Só em finais do século XVI, o café começou a ser vendido na Europa, proveniente dos portos de Alexandria e Smyrna. Mais tarde, houve a necessidade de produzir café noutros países, pelo que os países colonizadores começaram a explorar zonas tropicais, tendo o café começado a ser produzido no Brasil, em 1727, sendo hoje um dos principais recursos deste país.
O consumo de café em locais públicos, nas cafetarias, teve início em Meca, nas
Kaveh Kanes. Como a religião muçulmana proibia o consumo de bebidas alcoólicas, estas eram casas onde se podia passar a tarde a conversar, ouvir música e provar café.
Ainda hoje, as cafetarias são locais onde as pessoas se juntam para discutir assuntos importantes ou passar o tempo, tendo o hábito do café sobrevivido ao longo de séculos.
Actualmente, existe uma tendência para o surgimento de lojas especializadas, os chamados quiosques de café, muitos associados ao fenómeno dos centros comerciais, em que se centraliza o consumo de café colocando um quiosque ao meio, na praça de alimentação.
Em Portugal, bebem-se 2,2 cafés por dia, per capita.
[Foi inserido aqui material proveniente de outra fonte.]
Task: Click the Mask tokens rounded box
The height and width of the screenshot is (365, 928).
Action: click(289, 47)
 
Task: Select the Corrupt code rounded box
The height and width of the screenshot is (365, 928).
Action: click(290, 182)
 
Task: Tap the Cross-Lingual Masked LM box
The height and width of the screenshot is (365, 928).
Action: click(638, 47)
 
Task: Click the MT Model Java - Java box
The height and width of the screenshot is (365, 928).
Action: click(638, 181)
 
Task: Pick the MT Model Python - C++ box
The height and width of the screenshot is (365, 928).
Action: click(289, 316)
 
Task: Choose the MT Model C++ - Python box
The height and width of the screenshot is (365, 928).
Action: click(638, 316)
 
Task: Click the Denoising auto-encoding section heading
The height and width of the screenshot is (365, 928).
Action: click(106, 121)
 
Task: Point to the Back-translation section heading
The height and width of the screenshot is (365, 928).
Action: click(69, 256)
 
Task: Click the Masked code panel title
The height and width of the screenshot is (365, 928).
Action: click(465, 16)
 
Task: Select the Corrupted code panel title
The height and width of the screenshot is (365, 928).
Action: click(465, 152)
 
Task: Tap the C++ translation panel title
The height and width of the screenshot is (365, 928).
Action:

Mais de metade da população (67 %) consome café. A maioria do café é consumida no restaurante ou bar, apenas 22 por cento do consumo é feito em casa, percentagem que tende a aumentar.
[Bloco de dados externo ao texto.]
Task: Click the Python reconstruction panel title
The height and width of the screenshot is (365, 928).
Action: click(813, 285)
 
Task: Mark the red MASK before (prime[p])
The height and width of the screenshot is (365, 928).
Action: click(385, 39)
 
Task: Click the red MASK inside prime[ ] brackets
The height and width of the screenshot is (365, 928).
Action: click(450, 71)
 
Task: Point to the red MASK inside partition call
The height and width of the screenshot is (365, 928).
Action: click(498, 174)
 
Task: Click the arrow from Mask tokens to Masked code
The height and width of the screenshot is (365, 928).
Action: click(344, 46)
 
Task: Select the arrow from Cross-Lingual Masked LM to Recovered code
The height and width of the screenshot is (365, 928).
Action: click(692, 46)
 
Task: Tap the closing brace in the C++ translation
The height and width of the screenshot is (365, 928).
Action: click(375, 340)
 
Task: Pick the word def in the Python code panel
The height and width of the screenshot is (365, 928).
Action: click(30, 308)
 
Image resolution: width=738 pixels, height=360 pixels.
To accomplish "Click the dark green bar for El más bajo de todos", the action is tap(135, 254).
As três principais marcas a operar neste mercado são a Delta, a Nestlé (com as insígnias Christina, Buondi, Sical e Tofa) e a Nutricafés (Nicola e Chave d’Ouro).
O mercado global de café, em Portugal, representa cerca de 28,5 mil toneladas por ano, sendo possível que se registe um ligeiro decréscimo no ano de 2005, nos cafés torrados.